Sun Jun 28 23:06:18 PDT 2020

On 6/26/20 2:52 PM, Andy Chu wrote:
> (contributor from 4 years ago here, no longer on the list)
> 
> Hi Rob, I noticed that you've again been trying to figure out bash on
> the blog: http://landley.net/notes.html

If you mean I've made 60 commits to toys/pending/sh.c in the past year:

  $ git log 7fceed5f75..master toys/*/sh.c | grep '^commit' | wc -l
  60

Um, yes?

> I imported 28 shell snippets as test cases into my shell test framework:
> 
> http://travis-ci.oilshell.org/jobs/2020-06-26__18-40-53.wwz/_tmp/spec/survey/toysh.html
> (7 cases running against 3 shells)
> 
> http://travis-ci.oilshell.org/jobs/2020-06-26__18-40-53.wwz/_tmp/spec/survey/toysh-posix.html
> (21 cases running against 6 shells)
> 
> (these specific links will go away but they're always 2 clicks away
> from http://travis-ci.oilshell.org/jobs/  -- ovm- tarball  -> spec
> tests )

I've been adding a bunch myself:

  https://github.com/landley/toybox/blob/master/tests/sh.test

Although the past few days A) I've been distracted with other things, B) I've
been working on the actual code to implement stuff:

  https://github.com/landley/toybox/blob/master/toys/pending/sh.c

$ git diff toys/*/sh.c | diffstat
 sh.c |  426 +++++++++++++++++++++++++++++++++++++++++++++----------------------
 1 file changed, 290 insertions(+), 136 deletions(-)

Trying to get to a good stopping point to check the next round in...
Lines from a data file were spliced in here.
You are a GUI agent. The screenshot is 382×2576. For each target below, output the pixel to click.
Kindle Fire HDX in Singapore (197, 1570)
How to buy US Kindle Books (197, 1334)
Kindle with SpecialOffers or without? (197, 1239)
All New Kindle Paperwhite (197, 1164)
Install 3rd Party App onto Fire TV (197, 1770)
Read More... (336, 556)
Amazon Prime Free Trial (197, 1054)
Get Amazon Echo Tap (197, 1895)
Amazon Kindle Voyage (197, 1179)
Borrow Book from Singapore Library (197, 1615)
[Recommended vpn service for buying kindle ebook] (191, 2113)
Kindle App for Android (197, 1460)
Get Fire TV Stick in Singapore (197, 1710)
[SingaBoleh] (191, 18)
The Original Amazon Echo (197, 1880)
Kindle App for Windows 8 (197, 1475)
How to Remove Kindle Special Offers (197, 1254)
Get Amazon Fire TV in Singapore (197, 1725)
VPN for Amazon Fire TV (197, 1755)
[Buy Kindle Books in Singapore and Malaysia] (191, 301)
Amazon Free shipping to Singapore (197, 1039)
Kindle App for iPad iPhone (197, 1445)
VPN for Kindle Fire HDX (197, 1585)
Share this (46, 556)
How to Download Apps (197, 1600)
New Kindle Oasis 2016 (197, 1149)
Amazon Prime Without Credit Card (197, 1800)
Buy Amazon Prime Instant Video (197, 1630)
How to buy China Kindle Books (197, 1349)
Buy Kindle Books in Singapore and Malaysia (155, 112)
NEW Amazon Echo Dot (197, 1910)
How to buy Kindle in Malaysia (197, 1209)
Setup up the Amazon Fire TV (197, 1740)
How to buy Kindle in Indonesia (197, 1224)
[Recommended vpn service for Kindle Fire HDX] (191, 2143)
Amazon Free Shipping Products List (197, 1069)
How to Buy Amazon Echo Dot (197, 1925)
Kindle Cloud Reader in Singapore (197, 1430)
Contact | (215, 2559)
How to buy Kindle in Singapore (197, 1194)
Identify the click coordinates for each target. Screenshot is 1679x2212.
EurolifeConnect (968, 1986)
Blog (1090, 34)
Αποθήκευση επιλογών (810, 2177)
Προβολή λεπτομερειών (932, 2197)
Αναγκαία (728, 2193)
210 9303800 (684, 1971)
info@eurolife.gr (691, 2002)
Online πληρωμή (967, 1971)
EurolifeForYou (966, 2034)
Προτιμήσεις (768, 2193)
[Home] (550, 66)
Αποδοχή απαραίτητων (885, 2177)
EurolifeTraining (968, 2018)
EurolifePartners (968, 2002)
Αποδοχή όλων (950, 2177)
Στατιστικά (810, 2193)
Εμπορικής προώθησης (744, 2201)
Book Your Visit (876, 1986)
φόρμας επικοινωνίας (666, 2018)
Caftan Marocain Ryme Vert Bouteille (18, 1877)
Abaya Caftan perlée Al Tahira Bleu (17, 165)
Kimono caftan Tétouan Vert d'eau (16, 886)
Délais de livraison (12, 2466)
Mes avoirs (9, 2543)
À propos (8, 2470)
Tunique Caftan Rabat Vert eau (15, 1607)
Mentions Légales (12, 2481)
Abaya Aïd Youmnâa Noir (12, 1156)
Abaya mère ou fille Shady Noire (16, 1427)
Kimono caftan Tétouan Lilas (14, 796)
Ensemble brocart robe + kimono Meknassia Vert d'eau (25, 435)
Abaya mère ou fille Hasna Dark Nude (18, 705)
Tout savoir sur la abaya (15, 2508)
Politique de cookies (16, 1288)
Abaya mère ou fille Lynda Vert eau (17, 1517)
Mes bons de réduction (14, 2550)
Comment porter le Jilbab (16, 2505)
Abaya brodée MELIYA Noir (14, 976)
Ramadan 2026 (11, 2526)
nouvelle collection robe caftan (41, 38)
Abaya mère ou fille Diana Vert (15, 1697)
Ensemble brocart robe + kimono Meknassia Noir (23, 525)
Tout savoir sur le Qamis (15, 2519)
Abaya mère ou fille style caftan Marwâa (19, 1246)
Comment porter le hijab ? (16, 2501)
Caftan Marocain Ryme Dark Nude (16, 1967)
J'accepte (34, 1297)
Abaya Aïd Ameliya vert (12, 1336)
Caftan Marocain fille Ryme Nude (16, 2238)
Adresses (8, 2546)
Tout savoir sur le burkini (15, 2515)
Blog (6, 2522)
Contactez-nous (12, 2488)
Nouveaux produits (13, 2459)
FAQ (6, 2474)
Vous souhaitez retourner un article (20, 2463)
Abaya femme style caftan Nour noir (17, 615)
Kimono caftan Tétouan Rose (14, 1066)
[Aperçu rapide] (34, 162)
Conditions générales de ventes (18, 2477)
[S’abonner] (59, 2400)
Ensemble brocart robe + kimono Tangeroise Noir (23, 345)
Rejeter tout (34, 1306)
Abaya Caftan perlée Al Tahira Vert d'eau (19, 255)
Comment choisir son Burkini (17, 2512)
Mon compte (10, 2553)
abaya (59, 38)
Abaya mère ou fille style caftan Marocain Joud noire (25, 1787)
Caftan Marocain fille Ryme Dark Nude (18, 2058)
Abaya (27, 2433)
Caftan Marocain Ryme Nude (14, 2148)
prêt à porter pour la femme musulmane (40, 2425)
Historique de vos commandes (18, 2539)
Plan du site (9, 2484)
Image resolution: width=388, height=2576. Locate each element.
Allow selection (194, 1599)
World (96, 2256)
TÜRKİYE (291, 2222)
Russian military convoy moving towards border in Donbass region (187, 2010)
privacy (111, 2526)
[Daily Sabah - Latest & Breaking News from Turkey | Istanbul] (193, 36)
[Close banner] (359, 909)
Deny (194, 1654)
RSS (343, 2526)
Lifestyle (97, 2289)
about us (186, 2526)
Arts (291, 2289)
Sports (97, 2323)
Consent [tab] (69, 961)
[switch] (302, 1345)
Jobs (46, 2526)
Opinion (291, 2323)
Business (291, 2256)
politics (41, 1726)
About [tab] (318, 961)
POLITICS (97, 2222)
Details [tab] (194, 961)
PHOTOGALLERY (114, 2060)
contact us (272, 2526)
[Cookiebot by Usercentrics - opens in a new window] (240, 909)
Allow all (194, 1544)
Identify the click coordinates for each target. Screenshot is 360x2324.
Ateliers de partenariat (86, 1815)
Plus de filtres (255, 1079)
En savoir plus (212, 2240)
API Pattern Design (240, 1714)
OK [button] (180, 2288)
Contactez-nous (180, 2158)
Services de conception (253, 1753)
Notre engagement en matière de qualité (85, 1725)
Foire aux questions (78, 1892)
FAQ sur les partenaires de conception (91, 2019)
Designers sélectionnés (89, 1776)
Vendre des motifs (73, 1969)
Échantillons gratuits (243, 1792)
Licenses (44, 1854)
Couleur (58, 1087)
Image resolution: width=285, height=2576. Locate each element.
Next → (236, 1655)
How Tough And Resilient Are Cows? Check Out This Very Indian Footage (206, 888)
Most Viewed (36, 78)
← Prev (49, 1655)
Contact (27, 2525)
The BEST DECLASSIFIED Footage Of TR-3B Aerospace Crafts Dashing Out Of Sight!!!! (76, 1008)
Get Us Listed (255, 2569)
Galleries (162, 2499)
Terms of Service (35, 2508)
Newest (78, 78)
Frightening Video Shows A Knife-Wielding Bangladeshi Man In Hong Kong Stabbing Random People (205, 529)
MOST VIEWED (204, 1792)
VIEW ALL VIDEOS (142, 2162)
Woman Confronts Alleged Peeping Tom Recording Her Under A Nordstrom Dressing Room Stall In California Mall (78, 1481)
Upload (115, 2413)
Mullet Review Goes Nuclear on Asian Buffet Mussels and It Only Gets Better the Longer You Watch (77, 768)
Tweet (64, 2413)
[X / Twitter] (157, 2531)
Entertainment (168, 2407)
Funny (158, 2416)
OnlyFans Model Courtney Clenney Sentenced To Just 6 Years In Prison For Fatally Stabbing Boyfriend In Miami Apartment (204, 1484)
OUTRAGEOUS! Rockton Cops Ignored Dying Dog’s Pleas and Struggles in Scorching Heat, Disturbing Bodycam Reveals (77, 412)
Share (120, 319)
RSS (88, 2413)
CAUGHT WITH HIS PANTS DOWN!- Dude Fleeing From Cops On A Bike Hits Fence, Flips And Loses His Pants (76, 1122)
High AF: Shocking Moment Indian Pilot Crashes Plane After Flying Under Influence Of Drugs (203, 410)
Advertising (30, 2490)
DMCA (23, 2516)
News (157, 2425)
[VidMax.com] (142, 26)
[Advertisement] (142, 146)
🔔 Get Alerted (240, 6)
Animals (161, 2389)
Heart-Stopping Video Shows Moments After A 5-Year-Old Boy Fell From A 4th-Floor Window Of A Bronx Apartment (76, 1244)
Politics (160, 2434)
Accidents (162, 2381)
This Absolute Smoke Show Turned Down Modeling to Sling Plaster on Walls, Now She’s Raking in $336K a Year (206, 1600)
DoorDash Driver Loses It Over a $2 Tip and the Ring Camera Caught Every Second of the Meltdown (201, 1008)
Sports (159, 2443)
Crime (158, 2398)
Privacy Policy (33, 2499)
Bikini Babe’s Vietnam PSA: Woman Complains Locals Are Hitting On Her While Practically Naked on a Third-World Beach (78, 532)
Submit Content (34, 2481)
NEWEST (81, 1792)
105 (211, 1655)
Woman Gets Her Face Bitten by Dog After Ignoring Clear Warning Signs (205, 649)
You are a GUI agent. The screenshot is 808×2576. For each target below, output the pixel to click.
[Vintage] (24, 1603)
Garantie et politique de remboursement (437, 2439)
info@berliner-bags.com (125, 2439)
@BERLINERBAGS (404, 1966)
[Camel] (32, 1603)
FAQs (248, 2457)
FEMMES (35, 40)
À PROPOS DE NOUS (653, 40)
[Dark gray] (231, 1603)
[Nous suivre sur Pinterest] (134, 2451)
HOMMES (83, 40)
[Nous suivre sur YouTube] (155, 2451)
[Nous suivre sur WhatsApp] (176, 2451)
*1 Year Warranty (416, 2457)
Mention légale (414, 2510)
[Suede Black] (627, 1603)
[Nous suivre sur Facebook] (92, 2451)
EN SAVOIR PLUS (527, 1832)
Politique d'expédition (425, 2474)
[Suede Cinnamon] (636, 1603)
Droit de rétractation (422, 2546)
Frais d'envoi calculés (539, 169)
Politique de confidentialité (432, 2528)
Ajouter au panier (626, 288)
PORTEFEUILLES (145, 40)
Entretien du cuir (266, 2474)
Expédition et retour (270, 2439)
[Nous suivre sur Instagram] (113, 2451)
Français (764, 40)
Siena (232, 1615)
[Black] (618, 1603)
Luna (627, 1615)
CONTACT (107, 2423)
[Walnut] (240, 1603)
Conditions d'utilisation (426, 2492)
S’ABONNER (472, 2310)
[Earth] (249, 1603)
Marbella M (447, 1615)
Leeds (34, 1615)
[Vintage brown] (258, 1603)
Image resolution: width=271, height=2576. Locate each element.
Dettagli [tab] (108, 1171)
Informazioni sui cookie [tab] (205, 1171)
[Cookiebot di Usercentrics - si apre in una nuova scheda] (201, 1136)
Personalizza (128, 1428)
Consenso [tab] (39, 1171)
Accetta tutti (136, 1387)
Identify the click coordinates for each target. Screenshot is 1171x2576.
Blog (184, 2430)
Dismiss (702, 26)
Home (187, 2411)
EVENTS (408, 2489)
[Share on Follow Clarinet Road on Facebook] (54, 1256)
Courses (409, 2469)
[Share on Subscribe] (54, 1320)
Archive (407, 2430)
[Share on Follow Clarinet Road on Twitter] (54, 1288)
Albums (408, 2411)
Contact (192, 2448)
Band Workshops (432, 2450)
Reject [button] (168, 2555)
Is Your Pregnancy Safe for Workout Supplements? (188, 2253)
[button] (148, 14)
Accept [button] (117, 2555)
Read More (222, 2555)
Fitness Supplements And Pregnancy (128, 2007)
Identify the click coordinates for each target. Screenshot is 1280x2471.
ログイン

(Speaking of distracted, my laptop BIOS has decided to randomly unsuspend
itself, 100% when it's plugged into wall current and apparently now when it was
in my backpack getting _very_ hot, so I need to close all the open windows and
completely power down to see if that fixes it. So today is another "do that
instead of banging on sh.c" day, it seems, given 8 desktops of open windows and
so many email windows like this I hit "reply" but have a lot of remaining typing
before hitting "send". They kind of accumulate...)

> Summary:
> 
> - OSH passes 22 cases, more than any other shell

I'm trying to implement a bash clone. I've been having long threads with the
bash maintainer about the behavior of his shell:

  http://lists.landley.net/pipermail/toybox-landley.net/2020-June/011868.html

I haven't been looking at a lot of other shells recently, because bash is the
important one.

> - The cases found 3 divergences/bugs in OSH, 2 unimplemented features,
> and 3 (documented) known differences

That's nice.

I eventually need to compare my shell's behavior against mksh because that's
what Android's currently using and I want to minimize friction there. But pretty
much bash, mksh, and posix are the three frames of reference I care about for
this project.

(And last month $DAYJOB had me look at a 20 year old shell implementation
uclinux was using, which turned out to be _craptacular_ and I _think_ is an
ancient fork of the minix shell from the early 1990's? Still, 6 small C files,
has the advantage of brevity. And it supported nommu.)

> Results: https://github.com/oilshell/oil/issues/780
> 
> So thanks for posting these cases.

You're welcome. It's all public...

> For background, OSH is able to run many real bash scripts -- in fact
> Aboriginal Linux and other Linux distro scripts in January 2018 was a
> significant milestone.

I replaced aboriginal linux with mkroot a couple years ago now, and these days
the build script I'm using is merged into toybox:

  https://landley.net/toybox/faq.html#mkroot

Building a system in 250 lines of bash, still kinda proud of that.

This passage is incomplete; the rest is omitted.